Schriftelijke verklaringen (artikel 142 van het Reglement)

 
  
MPphoto
 
 

  Bairbre de Brún (GUE/NGL), schriftelijk. – (GA) De Ierse soldaten zijn befaamd om hun betrokkenheid bij vredesoperaties van de Verenigde Naties op plaatsen waar een crisis of conflict heerst. Het zouden de Verenigde Naties moeten zijn die de weg bereiden als het gaat om vredesoperaties, maar dit kan niet worden bereikt door deelname aan dit soort Europese strijdgroepen.

Er is een specifiek probleem met de deelname aan de EUFOR-groep in Tsjaad. Frankrijk heeft een centrale rol in deze troepenmacht. Maar andere Franse soldaten hebben steun verleend aan Idriss Déby, de president van Tsjaad, die zwaar is bekritiseerd door Amnesty International. Daarnaast is Tsjaad een voormalige kolonie van Frankrijk.

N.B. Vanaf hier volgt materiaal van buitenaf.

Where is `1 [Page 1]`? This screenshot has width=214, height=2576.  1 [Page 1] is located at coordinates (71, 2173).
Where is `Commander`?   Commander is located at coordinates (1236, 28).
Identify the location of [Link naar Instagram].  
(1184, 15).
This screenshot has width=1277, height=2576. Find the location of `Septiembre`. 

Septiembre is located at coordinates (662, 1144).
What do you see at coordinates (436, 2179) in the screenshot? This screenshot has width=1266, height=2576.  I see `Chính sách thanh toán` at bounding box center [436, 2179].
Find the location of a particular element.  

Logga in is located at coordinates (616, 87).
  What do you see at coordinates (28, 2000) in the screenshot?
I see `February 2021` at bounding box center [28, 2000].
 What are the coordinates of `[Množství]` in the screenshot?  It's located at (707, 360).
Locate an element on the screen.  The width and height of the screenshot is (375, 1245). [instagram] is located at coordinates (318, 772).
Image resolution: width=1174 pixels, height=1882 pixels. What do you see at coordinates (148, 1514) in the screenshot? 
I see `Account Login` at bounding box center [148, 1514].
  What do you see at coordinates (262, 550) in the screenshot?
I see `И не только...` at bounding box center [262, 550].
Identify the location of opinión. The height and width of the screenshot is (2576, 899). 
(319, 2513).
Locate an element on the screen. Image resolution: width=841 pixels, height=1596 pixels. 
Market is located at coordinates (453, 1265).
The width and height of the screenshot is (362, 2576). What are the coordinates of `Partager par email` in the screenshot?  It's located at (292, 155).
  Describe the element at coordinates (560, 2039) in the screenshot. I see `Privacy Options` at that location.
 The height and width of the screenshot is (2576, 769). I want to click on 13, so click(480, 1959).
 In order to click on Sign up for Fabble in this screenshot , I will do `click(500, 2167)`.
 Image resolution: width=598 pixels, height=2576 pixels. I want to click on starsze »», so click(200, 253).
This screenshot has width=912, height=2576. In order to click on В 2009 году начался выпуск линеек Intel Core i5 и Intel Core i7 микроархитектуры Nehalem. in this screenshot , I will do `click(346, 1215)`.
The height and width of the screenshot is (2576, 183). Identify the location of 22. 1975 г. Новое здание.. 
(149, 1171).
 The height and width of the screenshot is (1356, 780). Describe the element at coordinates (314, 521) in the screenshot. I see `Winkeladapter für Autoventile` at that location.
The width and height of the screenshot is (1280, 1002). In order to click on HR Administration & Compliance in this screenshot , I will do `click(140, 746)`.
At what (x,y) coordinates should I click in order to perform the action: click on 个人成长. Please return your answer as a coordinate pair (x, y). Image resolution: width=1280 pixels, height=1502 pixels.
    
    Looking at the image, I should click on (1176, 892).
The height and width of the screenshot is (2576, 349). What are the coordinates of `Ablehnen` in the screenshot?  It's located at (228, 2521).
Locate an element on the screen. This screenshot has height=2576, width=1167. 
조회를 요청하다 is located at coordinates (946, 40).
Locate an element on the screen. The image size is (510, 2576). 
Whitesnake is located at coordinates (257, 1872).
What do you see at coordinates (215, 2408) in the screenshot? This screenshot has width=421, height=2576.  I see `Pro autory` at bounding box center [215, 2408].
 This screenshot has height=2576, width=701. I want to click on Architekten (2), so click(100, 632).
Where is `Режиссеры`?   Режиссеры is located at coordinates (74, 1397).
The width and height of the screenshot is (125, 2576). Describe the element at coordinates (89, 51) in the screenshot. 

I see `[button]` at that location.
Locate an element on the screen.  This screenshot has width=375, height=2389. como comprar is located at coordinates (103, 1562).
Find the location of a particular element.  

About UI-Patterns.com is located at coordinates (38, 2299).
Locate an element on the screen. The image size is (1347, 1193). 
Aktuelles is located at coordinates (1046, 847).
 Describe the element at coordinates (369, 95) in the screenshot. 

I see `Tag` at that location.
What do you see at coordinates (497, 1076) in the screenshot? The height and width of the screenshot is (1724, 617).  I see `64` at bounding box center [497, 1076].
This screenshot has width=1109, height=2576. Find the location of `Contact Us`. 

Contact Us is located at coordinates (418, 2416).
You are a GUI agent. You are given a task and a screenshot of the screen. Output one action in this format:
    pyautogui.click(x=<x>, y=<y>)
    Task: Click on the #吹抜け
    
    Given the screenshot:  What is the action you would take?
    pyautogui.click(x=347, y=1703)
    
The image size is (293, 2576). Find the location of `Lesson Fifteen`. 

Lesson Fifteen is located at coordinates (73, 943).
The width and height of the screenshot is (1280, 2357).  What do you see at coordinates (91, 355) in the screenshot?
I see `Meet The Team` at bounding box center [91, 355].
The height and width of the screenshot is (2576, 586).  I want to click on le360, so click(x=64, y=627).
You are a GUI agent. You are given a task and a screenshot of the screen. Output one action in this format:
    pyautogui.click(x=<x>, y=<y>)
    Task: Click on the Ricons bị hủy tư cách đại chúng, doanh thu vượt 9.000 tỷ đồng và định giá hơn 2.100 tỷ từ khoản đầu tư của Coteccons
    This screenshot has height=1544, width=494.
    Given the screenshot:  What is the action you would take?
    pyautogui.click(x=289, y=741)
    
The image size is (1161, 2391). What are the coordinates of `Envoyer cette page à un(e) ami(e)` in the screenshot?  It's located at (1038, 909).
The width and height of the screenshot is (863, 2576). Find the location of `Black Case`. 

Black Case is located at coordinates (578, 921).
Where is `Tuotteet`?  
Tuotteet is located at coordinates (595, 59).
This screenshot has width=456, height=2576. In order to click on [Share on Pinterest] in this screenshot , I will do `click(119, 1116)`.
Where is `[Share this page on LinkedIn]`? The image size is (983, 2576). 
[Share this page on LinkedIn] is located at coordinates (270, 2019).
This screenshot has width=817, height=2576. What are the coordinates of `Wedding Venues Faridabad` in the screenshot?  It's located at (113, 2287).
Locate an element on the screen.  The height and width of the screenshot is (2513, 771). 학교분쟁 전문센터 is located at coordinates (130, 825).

Er bestaat gevaar dat de Ierse troepen worden gezien als een ondersteuningsmacht voor een regering met een verdachte reputatie op het gebied van de mensenrechten. Het gevaar bestaat dat Ierland niet meer zal worden gezien als neutraal.

Er is een internationale troepenmacht nodig om de mensen in Tsjaad die het moeilijk hebben te steunen, maar dit zou echt een troepenmacht van de Verenigde Naties moeten zijn.